Tengo estava vestindo com um belo smoking, e Aomame estava com um vestido branco ricamente decotado e bem colado no corpo, que delineava muito bem sua forma atlética, apesar de não ser muito alta. Os saltos davam o toque final e toda a elegância.

“Eu sempre me assusto um pouco com a minha fama”, disse Tsai, com um sorriso amarelo.

“Você é quase a inimiga número um do imperador Hirohito, as pessoas respeitam e temem o seu nome lá para aqueles lados”, disse Aomame, com convicção. Tsai não gostou muito de ouvir isso, e se limitou a dar outro sorriso sem graça.

“Então vocês são japoneses?”, perguntou Tsai.

“Sim. Somos da Kenpeitai”, respondeu Tengo, e Aomame consentiu. Ele prosseguiu: “Mas francamente às vezes parece que só a gente que consegue ter uma opinião franca sobre o que está acontecendo no país. Especialmente sobre essa expansão desenfreada pelo oriente”.

“Uma opinião franca? Por serem da Inteligência?”, perguntou Tsai, e Aomame confirmou com a cabeça.

“Sim. Não tem como ser coniventes. Queremos ser um empecilho, uma pedra no sapato das grandes. Ser usada como ferramentas desse governo, como se não tivéssemos opinião alguma, é algo que não desce pela nossa garganta”, disse Aomame, e Tsai achou interessante esse ponto de vista. Realmente a fazia lembrar de Schultz.

“Isso é bom. É bom ver que tem pessoas que pensam assim. Essas fidelidades cegas só fazem o ódio crescer ainda mais no mundo”, concluiu Tsai, e nesse momento ela percebeu que Eunmi a olhava com uma expressão um tanto ansiosa.

“Viu, eu disse que eles eram boas pessoas, Gongju”, disse Eunmi, “Eles são de confiança. Nos salvaram muitas vezes, inclusive enquanto fugimos do acampamento. Fomos cercados por tropas japonesas, foi péssimo”.

“É mesmo?”, disse Tsai, ligando rapidamente uma coisa com a outra, “O que será que dois espiões japoneses faziam perto do mesmo local que nós estávamos acampados?”.

Aomame olhou nos olhos da Gongzhu e riu.

“É, você é realmente bem inteligente”, disse Aomame, e nesse momento Eunmi a encarou, sem entender o que ela queria dizer. Tsai continuava encarando a japonesa com uma feição séria, e Aomame prosseguiu: “De fato, queríamos alguma coisa que você tinha”.

“Vocês queriam algo que nós tínhamos? Imagino que seria a mesma coisa que as tropas japonesas também queriam?”, perguntou Tsai, lançando uma isca para ver se conseguia pegar Aomame.

“Não, definitivamente não. Os soldados estavam atrás de vocês. Aliás, nem eles sabiam que eu e o Tengo estávamos lá. Nós apenas estávamos os seguindo”, disse Tengo, interrompendo Aomame e tentando ser mais sutil do que sua amiga seria.

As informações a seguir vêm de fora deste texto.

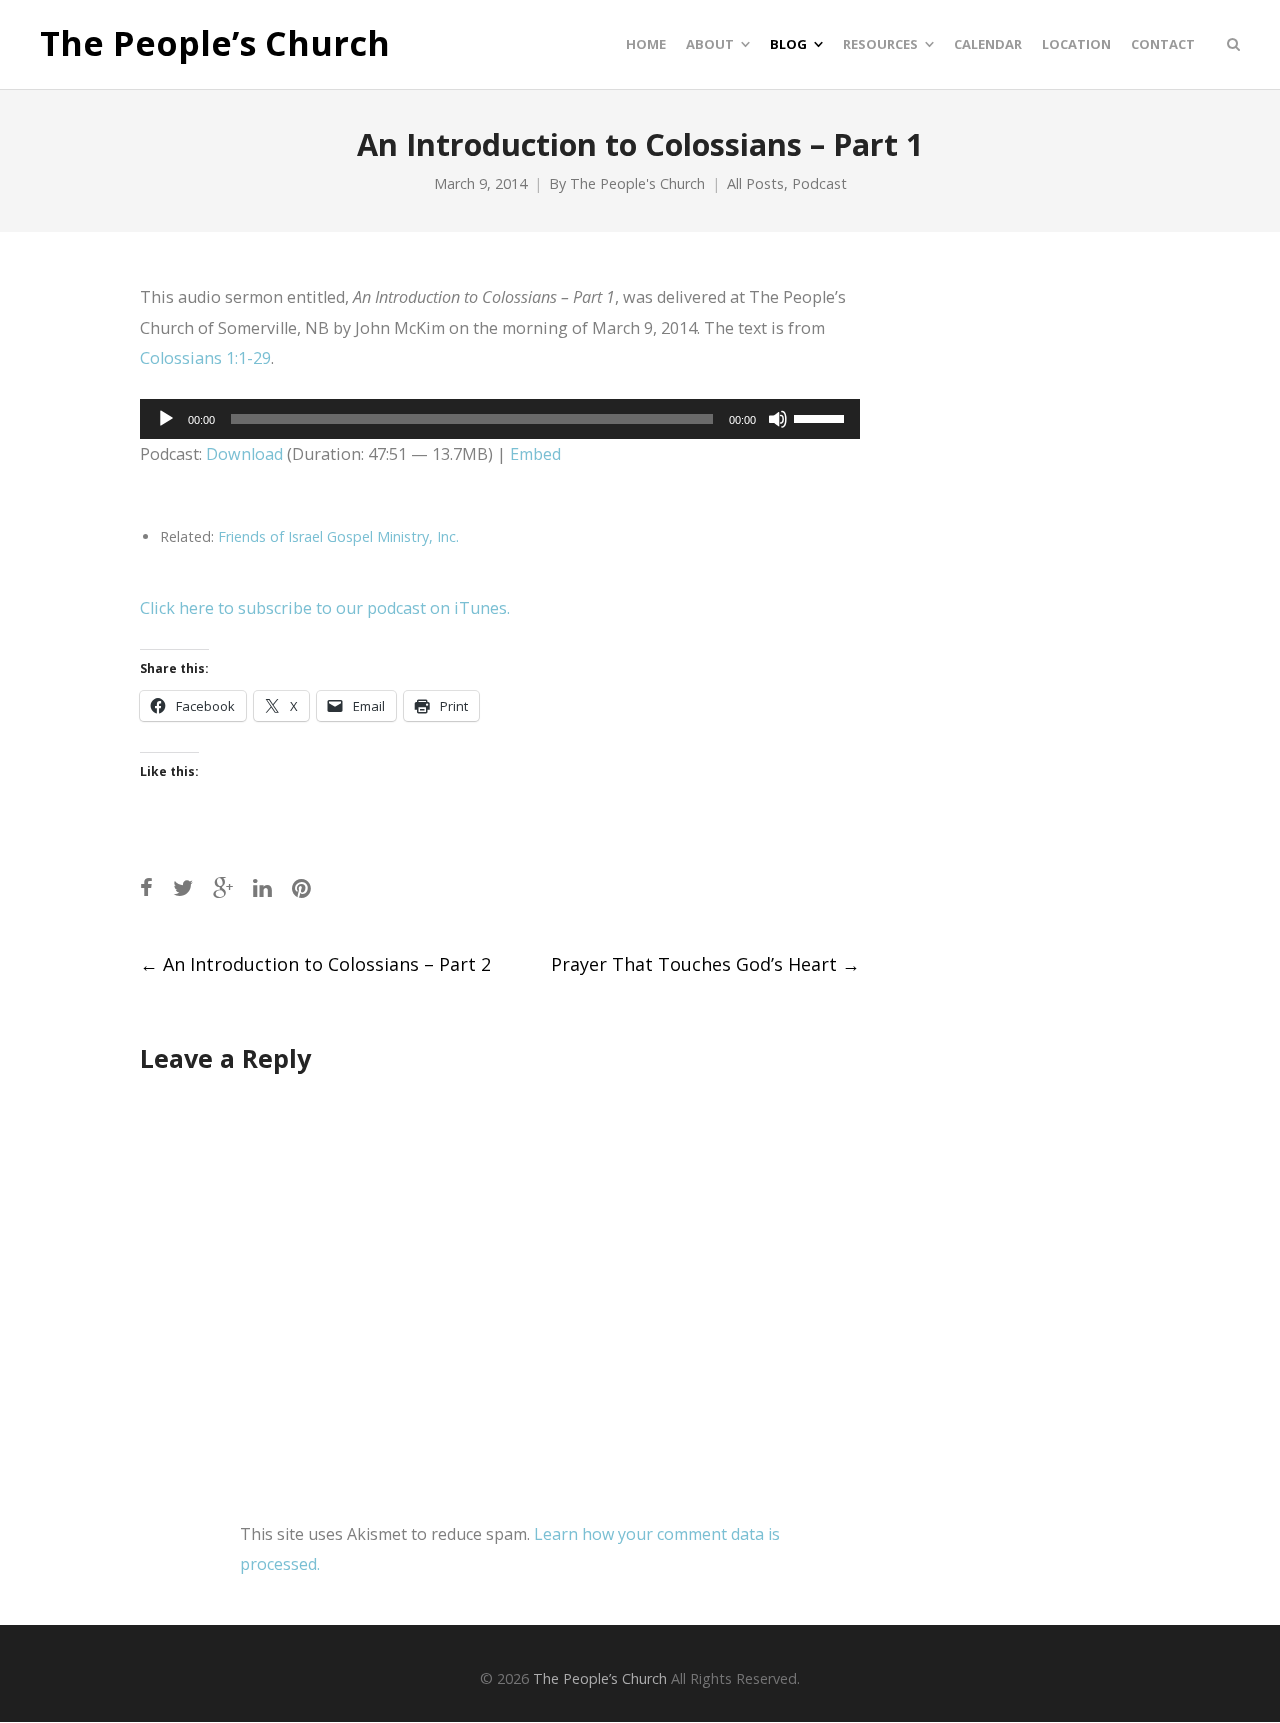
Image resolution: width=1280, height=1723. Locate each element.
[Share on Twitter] (183, 887)
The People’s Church (215, 44)
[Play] (166, 419)
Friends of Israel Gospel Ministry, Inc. (338, 536)
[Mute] (778, 419)
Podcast (819, 183)
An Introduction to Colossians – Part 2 (315, 964)
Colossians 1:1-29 (205, 358)
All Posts (755, 183)
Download (244, 454)
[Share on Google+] (223, 887)
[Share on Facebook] (146, 887)
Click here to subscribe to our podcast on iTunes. (325, 608)
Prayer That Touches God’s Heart (705, 964)
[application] (500, 419)
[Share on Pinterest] (301, 887)
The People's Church (637, 183)
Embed (535, 454)
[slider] (822, 417)
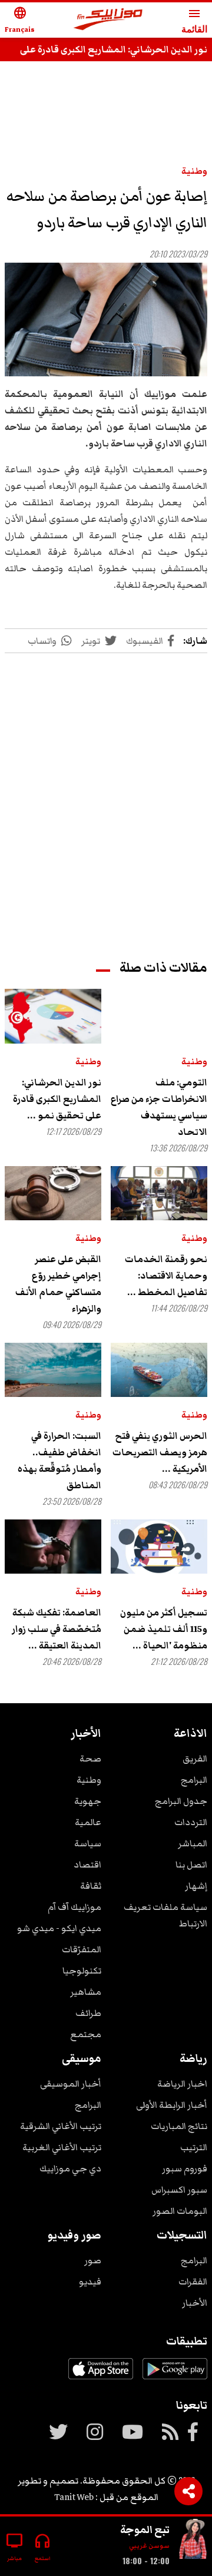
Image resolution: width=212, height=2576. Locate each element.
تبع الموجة (145, 2529)
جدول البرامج (181, 1801)
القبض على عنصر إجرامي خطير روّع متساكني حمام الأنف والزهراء (58, 1284)
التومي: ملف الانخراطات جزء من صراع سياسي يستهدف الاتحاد (159, 1107)
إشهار (196, 1886)
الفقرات (192, 2281)
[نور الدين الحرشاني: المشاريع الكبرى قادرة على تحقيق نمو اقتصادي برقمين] (53, 1016)
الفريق (195, 1758)
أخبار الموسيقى (70, 2084)
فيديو (90, 2281)
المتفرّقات (81, 1949)
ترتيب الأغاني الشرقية (60, 2126)
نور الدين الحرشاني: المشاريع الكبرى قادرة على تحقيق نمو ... (57, 1099)
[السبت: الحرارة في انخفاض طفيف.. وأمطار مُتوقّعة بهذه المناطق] (53, 1370)
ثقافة (90, 1886)
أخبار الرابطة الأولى (171, 2105)
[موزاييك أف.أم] (108, 20)
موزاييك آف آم (74, 1907)
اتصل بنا (191, 1864)
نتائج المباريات (179, 2126)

“E o que seria isso que vocês queriam?”, perguntou Tsai.

Aomame ficou um instante em silêncio. Ela bebeu uns goles da taça de champanhe e se reclinou na cadeira, dando uma esticada nas costas. A japonesa prosseguiu, quebrando o silêncio temporário:

“Acho que podemos fazer uma troca, Hime-samá”, disse Aomame, encarando Tsai séria, enquanto alisava em suas mãos a taça de champanhe, “Você nos dá o que queremos, e te damos o que queremos”.

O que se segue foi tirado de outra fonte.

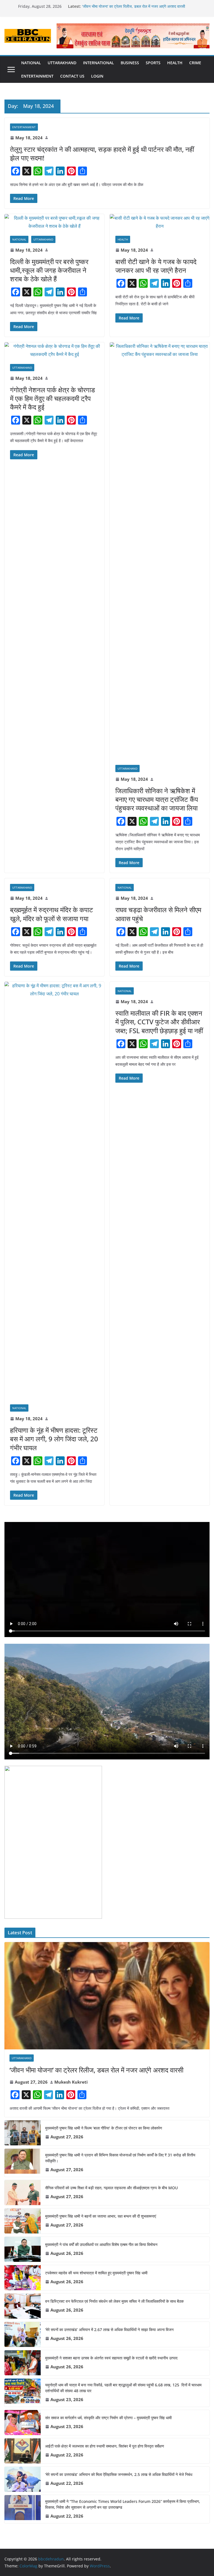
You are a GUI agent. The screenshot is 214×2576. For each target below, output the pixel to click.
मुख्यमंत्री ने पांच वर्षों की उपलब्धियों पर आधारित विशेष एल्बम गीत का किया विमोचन (101, 2244)
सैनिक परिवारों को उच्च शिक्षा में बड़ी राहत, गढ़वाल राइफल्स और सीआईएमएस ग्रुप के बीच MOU (111, 2187)
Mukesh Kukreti (71, 2082)
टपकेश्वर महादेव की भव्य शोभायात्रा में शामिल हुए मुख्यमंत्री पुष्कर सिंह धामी (96, 2272)
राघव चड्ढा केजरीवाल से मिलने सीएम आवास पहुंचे (158, 914)
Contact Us (72, 76)
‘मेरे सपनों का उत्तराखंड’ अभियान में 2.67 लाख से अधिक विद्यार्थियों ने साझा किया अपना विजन (109, 2329)
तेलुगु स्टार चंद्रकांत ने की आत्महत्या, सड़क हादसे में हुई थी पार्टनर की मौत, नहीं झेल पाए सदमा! (102, 153)
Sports (153, 62)
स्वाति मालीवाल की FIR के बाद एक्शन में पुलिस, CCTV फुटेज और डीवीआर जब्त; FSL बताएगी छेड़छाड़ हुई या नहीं (159, 1021)
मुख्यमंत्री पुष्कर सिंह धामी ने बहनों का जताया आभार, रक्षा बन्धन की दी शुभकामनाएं (100, 2216)
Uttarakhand (62, 62)
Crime (195, 62)
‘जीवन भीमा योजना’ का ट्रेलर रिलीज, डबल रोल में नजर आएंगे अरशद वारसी (133, 6)
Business (130, 62)
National (31, 62)
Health (175, 62)
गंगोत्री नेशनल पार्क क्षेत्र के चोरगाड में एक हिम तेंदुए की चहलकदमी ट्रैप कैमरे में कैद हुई (52, 398)
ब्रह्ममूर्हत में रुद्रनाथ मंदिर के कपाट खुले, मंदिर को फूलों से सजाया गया (51, 914)
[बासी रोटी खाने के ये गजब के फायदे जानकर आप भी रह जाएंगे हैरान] (160, 222)
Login (97, 76)
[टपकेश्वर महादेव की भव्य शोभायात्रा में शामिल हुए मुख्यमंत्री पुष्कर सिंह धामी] (22, 2277)
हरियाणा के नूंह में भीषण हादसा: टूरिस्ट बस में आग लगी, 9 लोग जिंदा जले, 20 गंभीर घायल (54, 1438)
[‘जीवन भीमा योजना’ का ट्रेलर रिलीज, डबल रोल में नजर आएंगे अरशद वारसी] (107, 1996)
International (98, 62)
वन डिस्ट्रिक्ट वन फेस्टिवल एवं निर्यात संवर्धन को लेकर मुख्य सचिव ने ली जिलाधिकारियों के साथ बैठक (114, 2301)
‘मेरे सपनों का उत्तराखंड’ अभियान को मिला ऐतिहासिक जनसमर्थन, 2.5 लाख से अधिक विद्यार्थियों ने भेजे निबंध (118, 2474)
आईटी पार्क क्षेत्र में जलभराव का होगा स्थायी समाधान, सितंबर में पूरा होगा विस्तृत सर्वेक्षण (104, 2446)
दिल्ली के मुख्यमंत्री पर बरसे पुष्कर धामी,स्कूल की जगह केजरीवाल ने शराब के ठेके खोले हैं (49, 270)
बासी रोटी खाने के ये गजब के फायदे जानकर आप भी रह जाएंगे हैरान (155, 266)
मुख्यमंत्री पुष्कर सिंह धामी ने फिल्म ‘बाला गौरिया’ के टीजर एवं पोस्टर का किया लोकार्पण (103, 2128)
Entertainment (37, 76)
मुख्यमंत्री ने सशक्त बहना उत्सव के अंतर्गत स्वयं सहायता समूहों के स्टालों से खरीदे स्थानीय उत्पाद (111, 2358)
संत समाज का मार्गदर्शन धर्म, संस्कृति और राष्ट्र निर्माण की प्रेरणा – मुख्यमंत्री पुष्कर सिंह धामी (108, 2417)
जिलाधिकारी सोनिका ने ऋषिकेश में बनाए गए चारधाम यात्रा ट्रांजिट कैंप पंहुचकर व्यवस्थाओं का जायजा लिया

“Como que você sabe o que queremos?”, perguntou Tsai, incisiva. Ela ainda não sabia se podia plenamente confiar naqueles japoneses.

“A coreana aqui nos contou. Chang Ching-chong, homem de confiança de Chiang Kai-shek, sumiu do mapa e apareceu aqui, no meio de Pequim, dando uma festa de arromba, trazendo empresários e pessoas influentes da Ásia inteira, estreitando laços políticos e econômicos. Ele está aqui nessa festa, Hime-samá”, disse Aomame, como se fizesse uma proposta indecente para Tsai, “E posso levá-la até onde ele está”.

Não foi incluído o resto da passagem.